Allah hakkıyla işitendir, hakkıyla bilendir.
2. İçinizden
kadınlarına zıhar1 yapanlar bilsinler ki, o kadınlar onların anaları
değildir. Onların anaları ancak, kendilerini doğuran kadınlardır. Şüphesiz
onlar (zıhar yaparlarken) hoş karşılanmayan ve yalan bir söz söylüyorlar.
Şüphesiz Allah çok affedicidir, çok bağışlayıcıdır.
3. Kadınlarından
zıhar yaparak ayrılıp sonra da söylediklerinden dönecek olanlar, eşleriyle
birbirlerine dokunmadan önce, bir köle azat etmelidirler. İşte bu hüküm ile
size öğüt veriliyor.

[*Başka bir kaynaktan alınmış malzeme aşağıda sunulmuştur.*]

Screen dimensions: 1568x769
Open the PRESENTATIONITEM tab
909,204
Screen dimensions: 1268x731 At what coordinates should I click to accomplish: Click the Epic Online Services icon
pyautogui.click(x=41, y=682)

Allah, yaptıklarınızdan hakkıyla haberdardır.
Not.1 Beled
13, Ahzab 37, Nisa 92, Mücadele 3, 4, Maide 89: Bugün İslamda var olan köleyi azat etme geleneği bile, öteden beri var olan bir uygulamaydı.

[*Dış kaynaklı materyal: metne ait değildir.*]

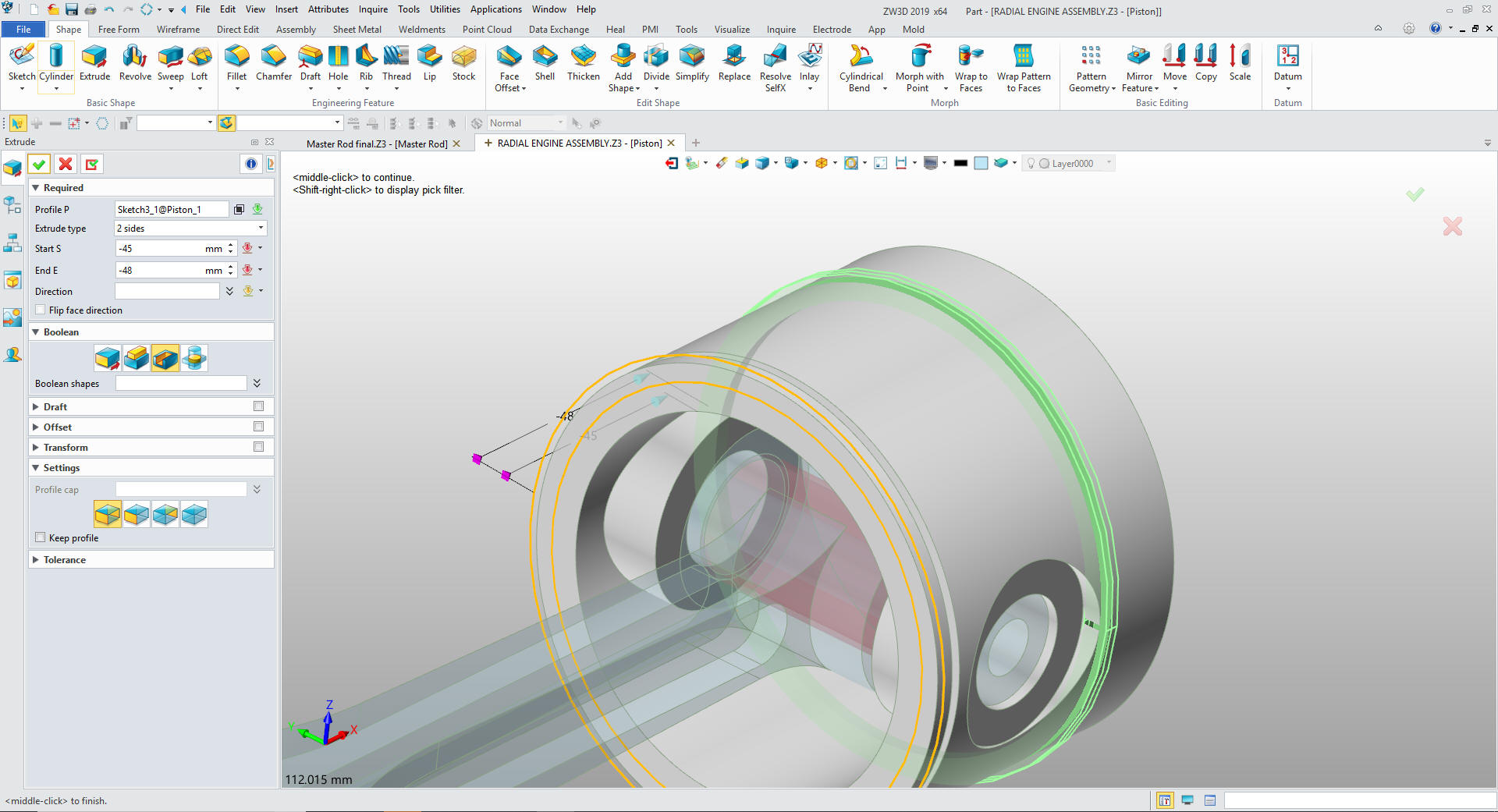Cancel the Extrude with red X
Viewport: 1498px width, 812px height.
tap(66, 164)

Muhammed buna da karışmayıp, olduğu gibi onayladı (Tecrid-i Sarih, Diyanet Tercemesi, No: 705-709). bkz.
Arif Tekin, Kur'an'ın Kökeni,
(pdf-s.32).
Not.2 KUR’AN’DA KÖLE: Beled 11-13,
İnsan 8, Bakara 177-178, 221, Ahzâb 26-27, Nisâ 92, Muhammed 4, Mücâdele 3,
Mâide 89, Tevbe 60:
İslam inancına göre Allah’a inanan bir insana kul
anlamına gelen “abd” denir.
Büyük
diye düşünülen Allah,
acaba niçin kabul ediyor ki onun
bir kısım kulları başka kullarını kendine
köle-abd olarak kullansınlar?
Kabul etmek şöyle dursun, üstelik Tanrı, bir kısım insanın diğer bir kısım insanı kendine köle yapması için
kendi ayetleriyle bu işi organize
edip bu konuda fetva veriyor.
bkz. Arif Tekin, Kur'an'ın Kökeni, (pdf-s.291-292).

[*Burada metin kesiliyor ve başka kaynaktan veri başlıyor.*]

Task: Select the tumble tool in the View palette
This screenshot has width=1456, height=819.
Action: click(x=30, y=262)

Not.3 KUR’AN’DA KÖLE: Nisâ 92,
Mücâdele 3:
Bu ayetlerde kölenin lehine
bazı şeyler öne sürülmüştür. Fakat köleliği
yasaklayan, onu ortadan
kaldıran bir ayeti Kur’an’da bulmak mümkün değildir.
Kur’an’ın aldığı bazı kararlar,
kölenin lehine görünse bile bunlar yeni olan icatlar değildir. Nitekim daha
önce ifade edildiği gibi, Hakim bin
Hizam adındaki şahıs tek başına kendi imkânlarıyla yüz tane köle azat etmişti ki,
o zaman henüz Muhammed peygamberlik davasında bulunmamıştı.
Eğer Kur’an’ın arkasında Allah olsaydı, ona düşen, onlar
hakkında böyle ufak tefek kararlar almak değil; onları tamamen esaret zincirinden kurtarmak olması gerekirdi.
Ama maalesef Kur’an’ın
köleliği ortadan kaldırdığına ilişkin hiçbir işaret mevcut değildir.
Hatta diyebiliriz ki, kişinin
işlediği bazı günahlardan kurtulabilmesi için Kur’an’da belirlenen köleyi azat etme formülü, köleliği daha da cazip hale getirmeyi,
kurumlaştırmayı teşvik etmiştir.
Mesela bir insan, “Mademki büyük günahlardan kurtulmak için köle
azat etmek iyi bir şeydir, o halde kölelik kurumu her an devam etsin
ki, bu tür günahları işlediğimiz
zaman hemen bir köle azat edelim de bu suçtan bir an evvel kurtulalım”
şeklinde bir yorumda bulunabilir.
bkz. Arif Tekin, Kur'an'ın Kökeni, (pdf-s.292-293).
Konu.1 KUR’AN’DA KÖLE: Beled 11-13,
İnsan 8, Bakara 177-178, 221, Ahzâb 26-27, Nisâ 92, Muhammed 4, Mücâdele 3,
Mâide 89, Tevbe 60:
(BU
KONU BELED SURESİ’NİN SONUNDA -20. ayetten sonra- GENİŞ KAPSAMLI
İŞLENMEKTEDİR)
4. Kim (köle azat
etme imkânı) bulamazsa, eşine dokunmadan önce ard arda iki ay oruç tutmalıdır.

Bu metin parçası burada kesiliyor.